The choice of which smartphone to go for has never been so great. Various models in various memory sizes and in various colours often with a mini counterpart. Which device to go for will be your choice, but  if you ever need any assistance then then we are always willing to advise here at Clove.

Contact us on sales@clove.co.uk or by phoning +441202552936.

We do too have a range of full device reviews here.

Please do remember that this list is our top 10 based on our preferences, feelings, sales and customer feedback.  Others may have a very different opinion on what makes their top 10.


10. LG G2 Mini

LG G2 Mini

Falling dfown the list, the G2 Mini lacks the wow factor of so many other device, but it is no slouch and will make a very lovely handset for anyone who takes the plunge.  I still feel that this is more comfortable in the hand than the Z1 Compact.

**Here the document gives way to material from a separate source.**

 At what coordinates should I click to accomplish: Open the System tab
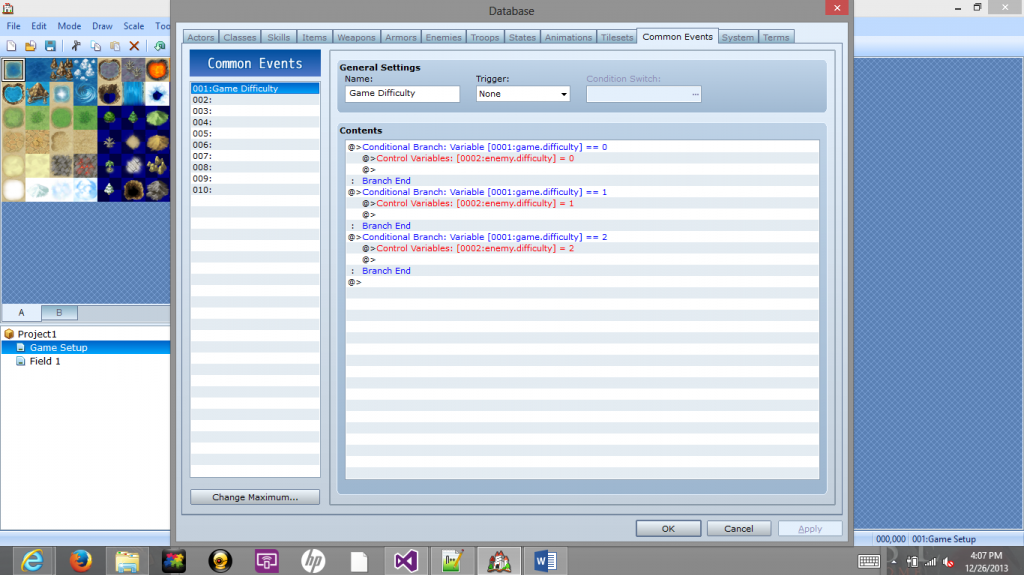pos(738,38)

It has a 4.7″ display which is a nice size, not too big or too small.

The resolution of the screen and the slight inbalance of the camera results mean that the G2 Mini doesn’t have quite what it takes to compete with the best but a strong contender it is none the less.

Witht he winning form factor from the original G2 the rear mounted button configuration I think works better on the smaller G2 Mini.

Now available for less than £350 the G2 seems to have dropped off the radar for many in the tech circles but it is still an exceptionally powerful product.

It is snappy and looks the part with some nice UI features.

Buy LG G2 Mini HERE.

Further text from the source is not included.